OK so i have been doing some research lately. i am a culinary enthusiast. i have been cooking for a while now and i love it. I am 25 years old and i already have my first bachelors degree so for me, this culinary thing is more for me to gain knowledge and skills on french baking and pastry. and then in like 5 years open up a pastry shop.Now i want to start culinary school next year and i have been reading  some of cheftalk's blogs and i am not lazy, i did some research. so in the end it comes down to Notter pastry school,J&W and the ever so talked about Gregoire Ferrandi. i wanna more than anything go to ferrandi simply because the program is five months and a paid externship for 6 months. trouble is its 15,000 euros plus living expenses which is about 20,000 dollars which is almost the same as going to notter or J&W. plus if you check out Ferrandi's application, it says you have to pay that 15,000 in installments of three. so that's 5000 per installment. Notter on the other hand takes 7 months which is not bad and you start working right away. J&W is a really good school, four campuses across the country and good baking and pastry program.

i would really appreciate everyone's advice both from the culinary students perspective and culinary instructor's perspective. Is a certificate just as good as a diploma or a degree? and has anyone actually gone to Ferrandi , Notter or J&W and what were your experiences? I honestly dont want to learn with celebrity chefs in their restaurants, i would just rather get hands on experience with a humble pastry chef.


----------



## eldoc (Oct 23, 2010)

good question. I am 27 and interested in cooking in general.


----------



## gumboots (Oct 8, 2010)

Truthfully if one of your priorities is to "get hands on experience with a humble pastry chef" then I would consider seeking out someone who fits that category and asking if you could work for them for a little while. This could be a very valuable experience for you and help you narrow down a culinary school because you'll know exactly what you're looking for from a program. Although going straight to school will nevertheless also give you the chance to learn from seasoned pastry chefs, you may get more attention (and thus learn a whole lot more) from a personalized internship.


----------



## theunknowncook (Dec 17, 2009)

laroux84:

I recommend that you consider the Baking & Pastry Arts programs at: *GRCC*, and *Schoolcraft College*. Both programs are taught by *CMPC*s. GRCC's Pastry course is *taught* by CMPC, *Gilles Renusson*. Schoolcraft College's Pastry program is taught by CMPC, *Joseph Decker*.

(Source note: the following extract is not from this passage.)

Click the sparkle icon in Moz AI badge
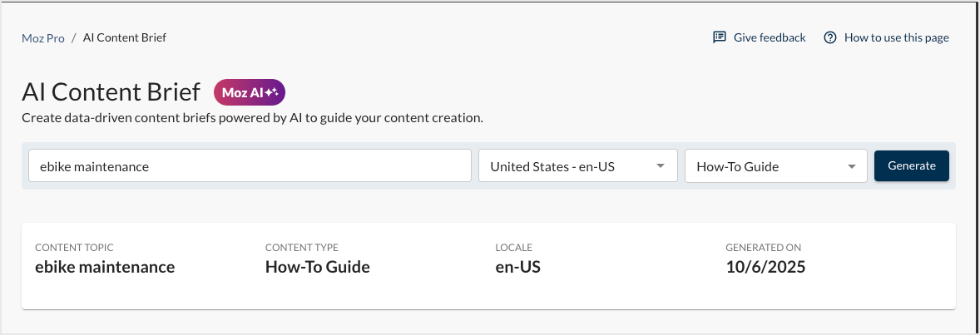Image resolution: width=980 pixels, height=335 pixels. coord(271,92)
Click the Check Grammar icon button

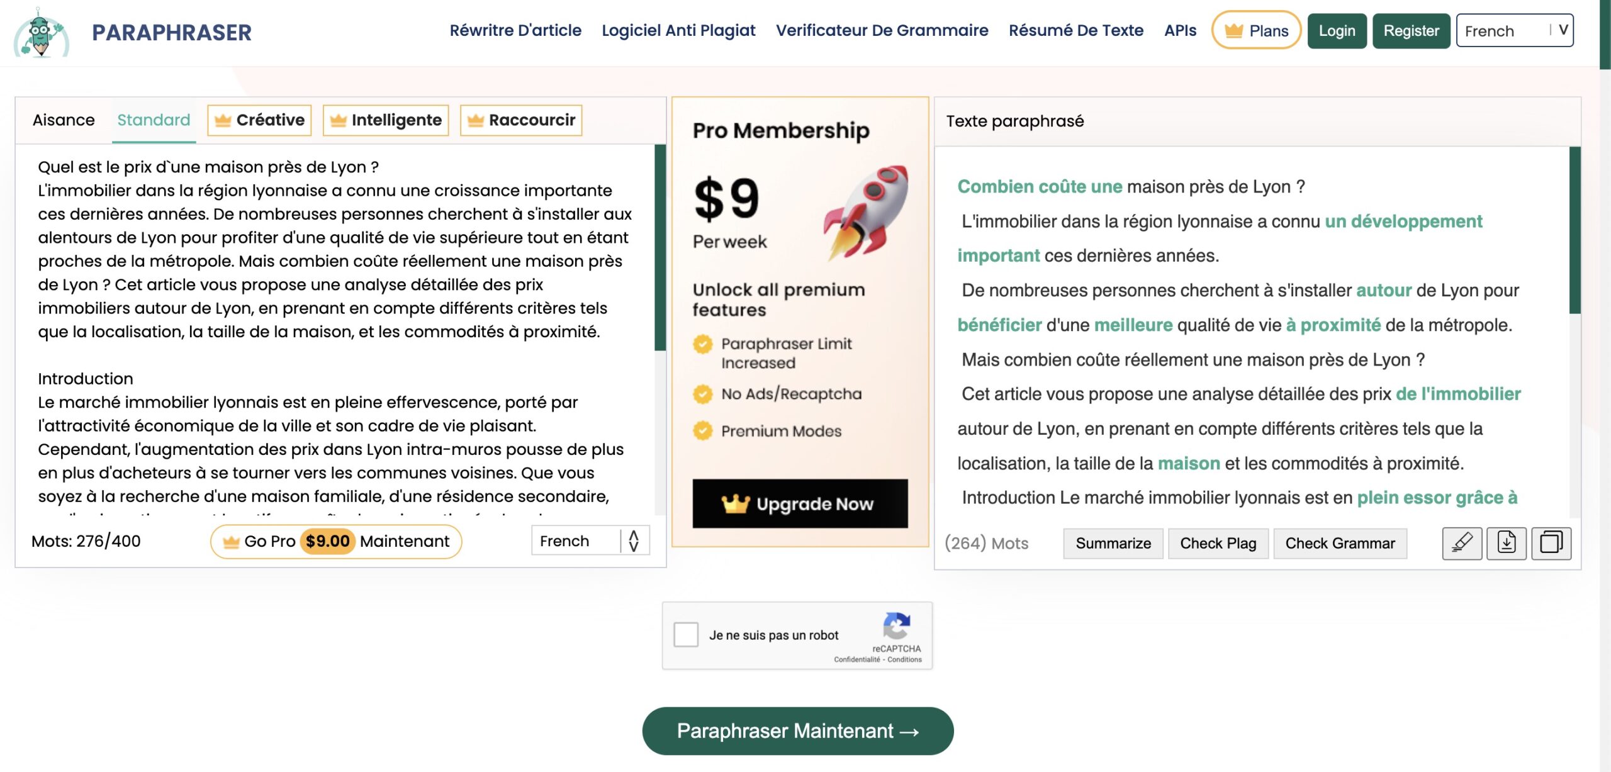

However, if you can afford it, consider: *Notter School of Pastry Arts*, *French Pastry School*, and *PCI*. CMPC *Bo Friberg* is the Pastry instructor at *PCI*. If finances are an issue, then consider to two aforementioned community colleges. You can also check *ShawGuides* for a community college program near you. Finally, read the *Cooking Schools interview*.

Good luck.


----------